------ INFORMATION SHOWN ------

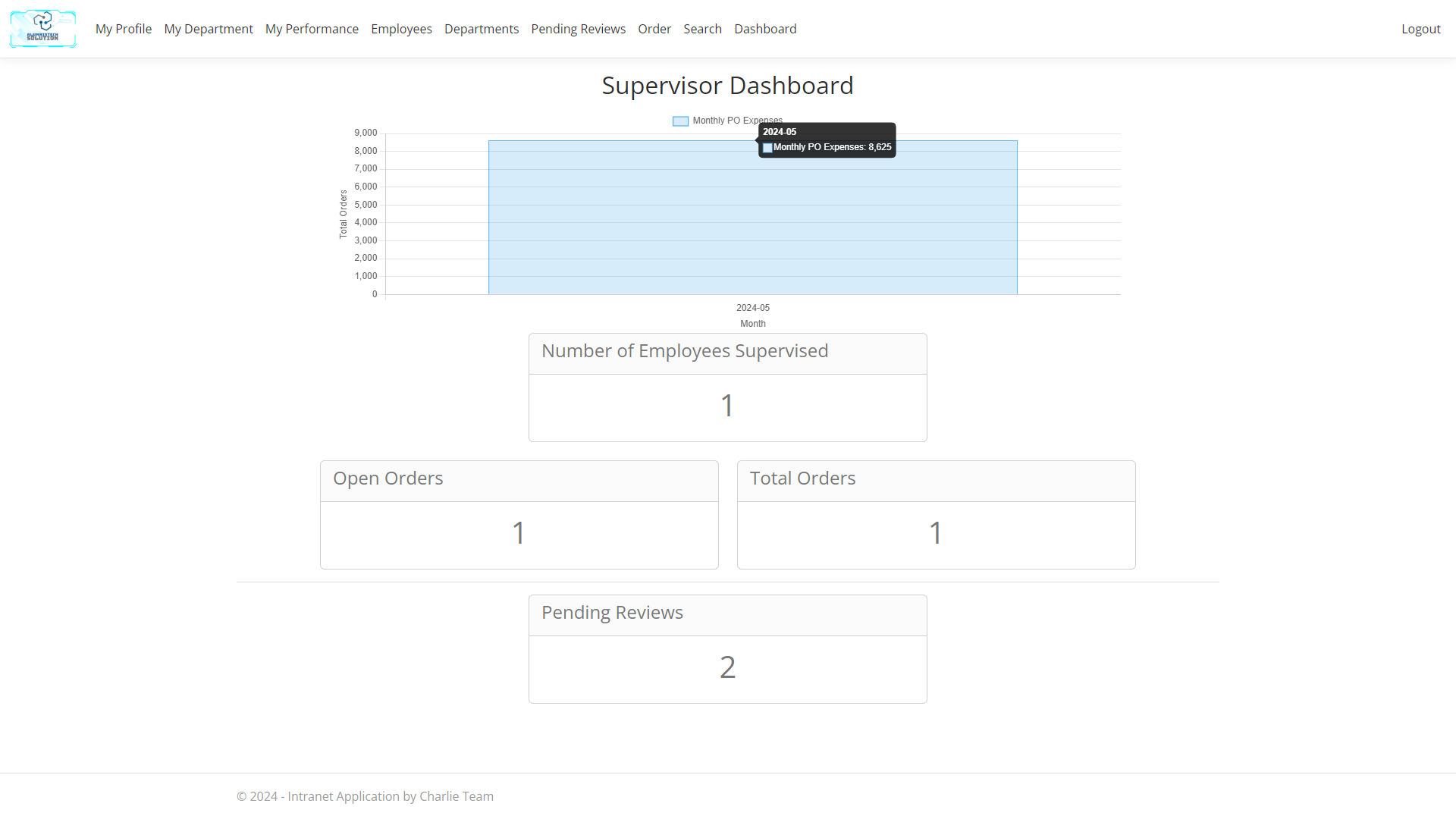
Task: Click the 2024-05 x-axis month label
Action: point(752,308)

------
------ INFORMATION SHOWN ------

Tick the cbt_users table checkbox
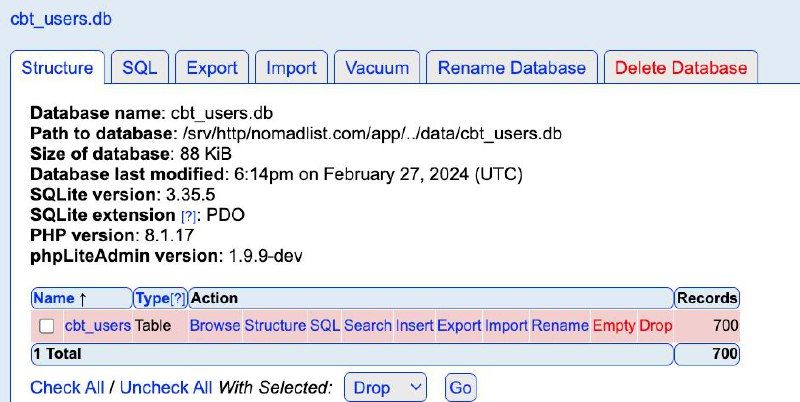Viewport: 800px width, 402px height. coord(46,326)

------
------ INFORMATION SHOWN ------

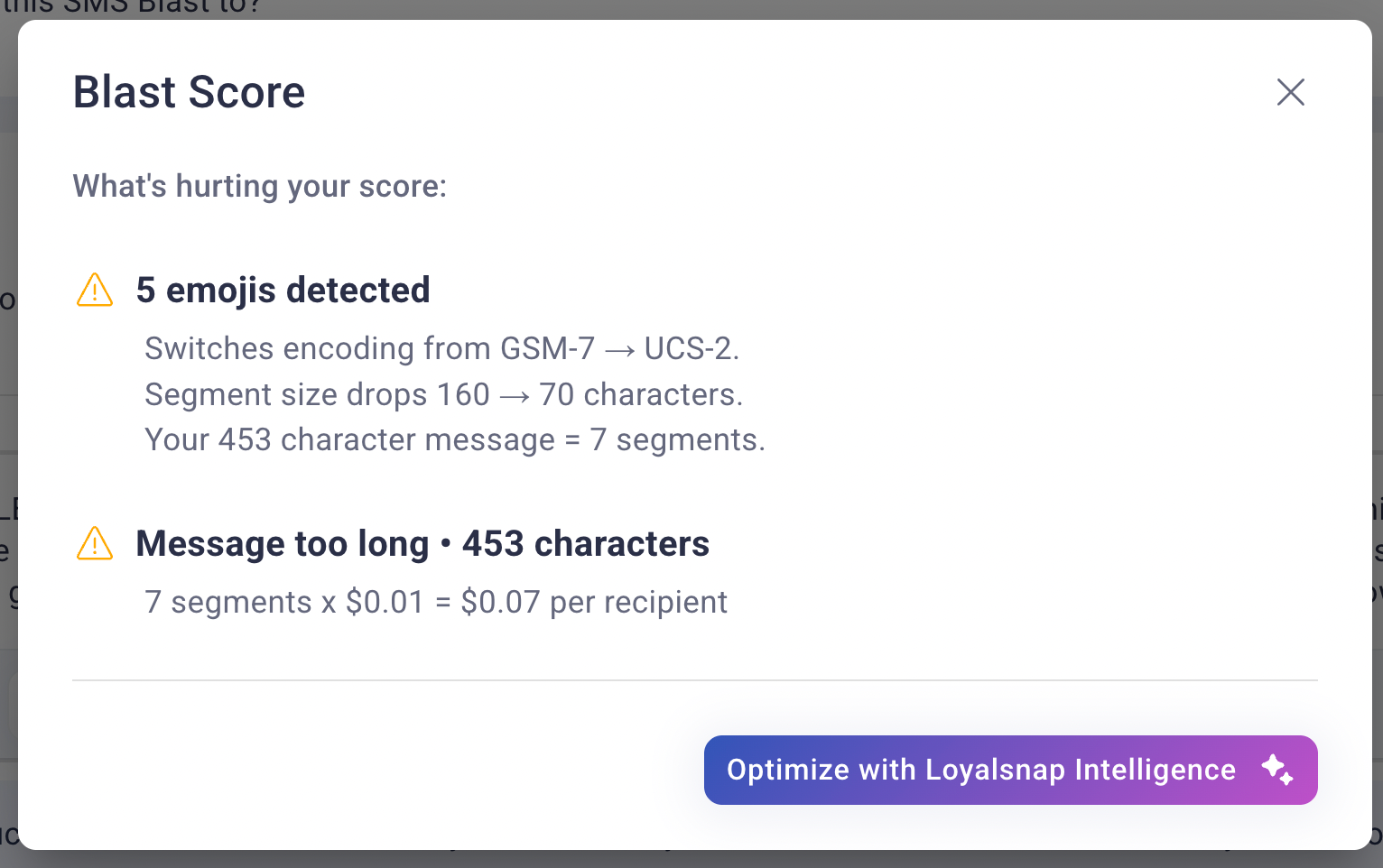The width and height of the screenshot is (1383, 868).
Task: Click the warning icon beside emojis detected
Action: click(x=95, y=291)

------

§ **PROBLEM REQUIREMENTS**
Return the stretch of records from the line containing "The width and" through the line containing "Action: click(x=95, y=291)", copied line for line, leaving out the pictures.

§ **REPLY TO THE EXERCISE**
The width and height of the screenshot is (1383, 868).
Task: Click the warning icon beside emojis detected
Action: click(x=95, y=291)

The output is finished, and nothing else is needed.